Biophysical Health Problems. As another cause of decrease in sexual responses after hysterectomy, it is emphasized that the scarred tissue produced by the operation may disrupt the blood stream to genital organs. Moreover, the inferior hypogastric nerve plexus, which contains important sympathic and parasympathic nerves and conveys the nerves directly to the genital organs may be damaged during the operation [14, 25, 34]. In 1/3 of women the intensity of orgasm and orgasmic satisfaction may vary subjectively after hysterectomy. This may be due to absence of uterine contraction. Since the uterine contractions are both related to sexual arousal and orgasm, absence of uterus can affect the sexual function. However, this cannot completely affect the sexual satisfaction gained from sexual intercourse [25].

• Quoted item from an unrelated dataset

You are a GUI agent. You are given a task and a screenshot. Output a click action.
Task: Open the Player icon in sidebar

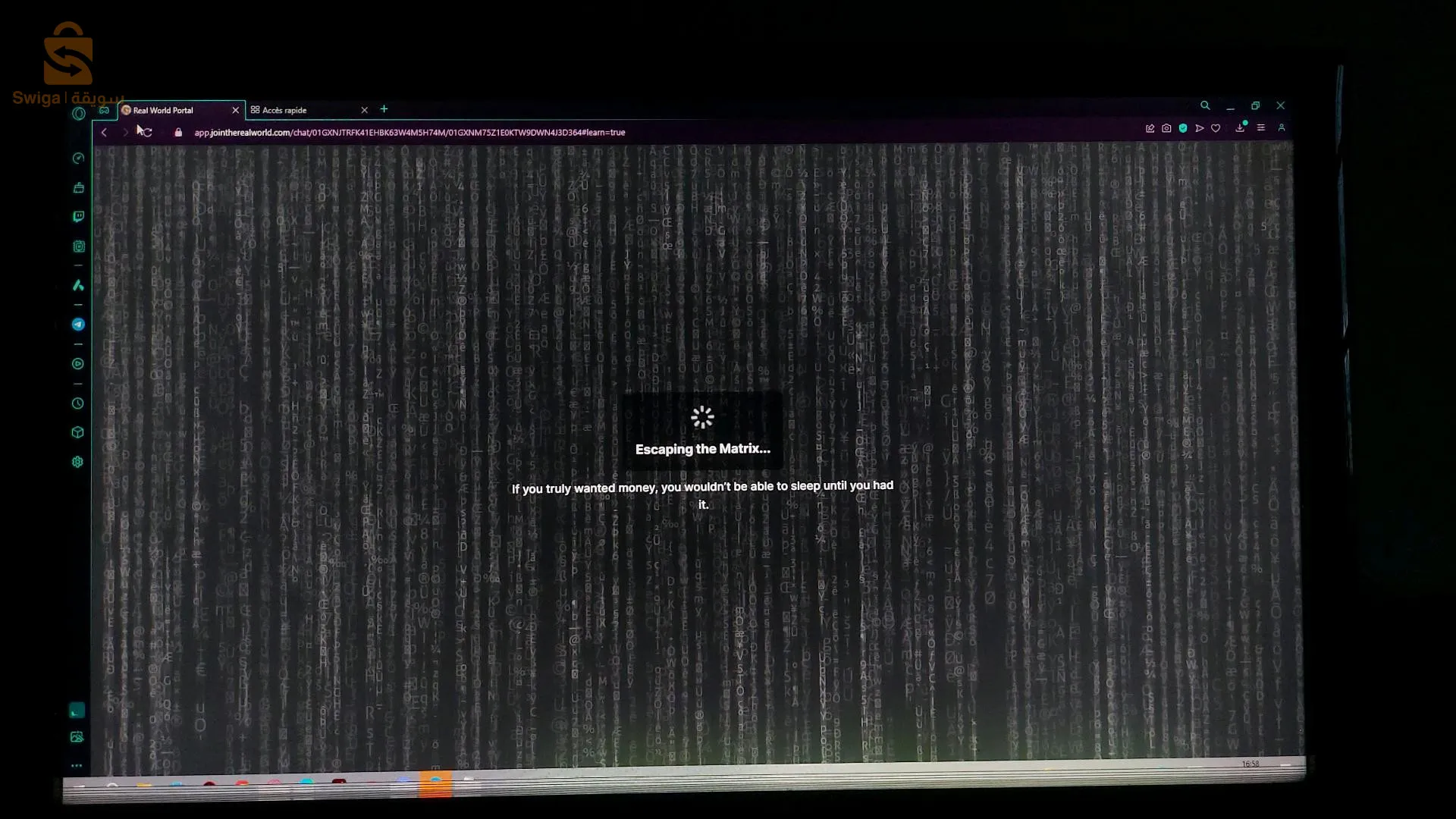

Summary and Recommendations for Researchers

Hysterectomy is a significant operation and event that affects women’s quality of life and psychosexual states. Psychological and biophysical health problems may develop after hysterectomy. Health care providers should consider women’s age, hormonal states, the type and indications of the hysterectomy, the meaning ascribed by her to uterus and her culture, general health condition of her partner, when determining psychosexual adaptation requirements of women who had undergone hysterectomies. Recent randomized trials and prospective cohort studies have provided new information on the health outcomes of hysterectomy for non-malignant conditions. These studies consistently have demonstrated a marked improvement in symptoms and quality of life during the early years after surgery. Hysterectomy does not cause long-term psychiatric morbidity, and psychological status generally improves. Studies of sexual function have shown varying results, with most suggesting improvement or no change in sexual function for the majority of women. It is thought that methodological variances should be considered in explaining the variations between the study findings. In order to attain clear evidence concerning the subject, the following methods are suggested to the researchers:
  • To conduct studies comparative and prospective studies which evaluate the preoperative and postoperative psychosexual state and quality of life,

  • In quantitative researches which evaluate psychosexual adaptation and quality of life, in order to ensure the objectivity of data, scales passed from validity and reliability tests should be used,

  • To prepare qualitative designs for research questions which are unobtainable with qualitative researches, to use “Methodological Triangulation” models comprising both qualitative and quantitative research methods which enable multidimensional inquiry of the problem,

  • To evaluate the psychosexual adaptation at least 6 months after the operation,

  • To take into considerations the factors that may affect psychosexual adaptation, to conduct case–control studies with homogeneous groups that could enable taking these factors under control.